• Task to complete: Each line below that includes the word "computer" is to be reported.

• Information provided:
::::::
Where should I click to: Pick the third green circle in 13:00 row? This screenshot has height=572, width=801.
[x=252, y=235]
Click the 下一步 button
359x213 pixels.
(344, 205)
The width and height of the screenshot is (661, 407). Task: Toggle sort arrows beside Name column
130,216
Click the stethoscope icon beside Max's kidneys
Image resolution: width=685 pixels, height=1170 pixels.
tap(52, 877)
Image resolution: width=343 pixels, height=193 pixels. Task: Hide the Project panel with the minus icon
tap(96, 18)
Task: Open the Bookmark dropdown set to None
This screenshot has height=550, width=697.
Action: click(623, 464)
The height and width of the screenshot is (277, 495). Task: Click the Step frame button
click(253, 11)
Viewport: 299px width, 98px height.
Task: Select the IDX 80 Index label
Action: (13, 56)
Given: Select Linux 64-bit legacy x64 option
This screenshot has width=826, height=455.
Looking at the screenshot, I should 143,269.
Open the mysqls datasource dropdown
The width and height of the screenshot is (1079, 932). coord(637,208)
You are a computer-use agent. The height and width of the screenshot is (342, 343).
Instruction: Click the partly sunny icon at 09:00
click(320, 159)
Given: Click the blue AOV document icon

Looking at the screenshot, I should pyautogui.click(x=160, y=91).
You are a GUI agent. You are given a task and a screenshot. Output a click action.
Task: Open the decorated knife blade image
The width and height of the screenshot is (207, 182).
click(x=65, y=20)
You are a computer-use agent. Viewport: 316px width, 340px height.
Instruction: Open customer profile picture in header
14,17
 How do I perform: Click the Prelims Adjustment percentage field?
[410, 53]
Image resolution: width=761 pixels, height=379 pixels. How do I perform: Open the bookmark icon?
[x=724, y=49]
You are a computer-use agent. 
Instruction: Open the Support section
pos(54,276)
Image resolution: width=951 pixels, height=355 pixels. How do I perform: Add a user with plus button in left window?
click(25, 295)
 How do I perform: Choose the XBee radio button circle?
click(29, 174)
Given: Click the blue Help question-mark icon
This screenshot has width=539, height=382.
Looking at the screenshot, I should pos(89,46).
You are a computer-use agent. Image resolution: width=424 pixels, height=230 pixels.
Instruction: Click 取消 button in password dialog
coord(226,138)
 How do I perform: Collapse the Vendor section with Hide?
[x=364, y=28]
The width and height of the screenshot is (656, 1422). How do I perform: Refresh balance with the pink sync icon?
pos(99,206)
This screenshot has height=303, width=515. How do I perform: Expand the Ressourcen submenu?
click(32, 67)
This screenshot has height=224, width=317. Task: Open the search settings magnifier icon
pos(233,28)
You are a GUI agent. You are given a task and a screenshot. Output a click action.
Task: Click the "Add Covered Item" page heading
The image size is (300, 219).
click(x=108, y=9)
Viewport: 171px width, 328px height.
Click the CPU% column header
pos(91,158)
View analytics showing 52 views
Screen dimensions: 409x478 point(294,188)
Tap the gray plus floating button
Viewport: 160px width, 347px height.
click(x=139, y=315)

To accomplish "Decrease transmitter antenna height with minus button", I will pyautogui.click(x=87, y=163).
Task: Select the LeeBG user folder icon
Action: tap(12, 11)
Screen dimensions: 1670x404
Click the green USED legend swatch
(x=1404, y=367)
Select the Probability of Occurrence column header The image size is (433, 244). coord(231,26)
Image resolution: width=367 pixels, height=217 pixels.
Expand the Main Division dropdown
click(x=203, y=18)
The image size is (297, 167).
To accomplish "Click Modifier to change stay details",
::::::
• Answer space:
You are a computer-use agent. The height and width of the screenshot is (342, 343).
You are a computer-use agent. Viewport: 316px width, 340px height.
You are a computer-use agent. 
You are a computer-use agent. Image resolution: width=424 pixels, height=230 pixels.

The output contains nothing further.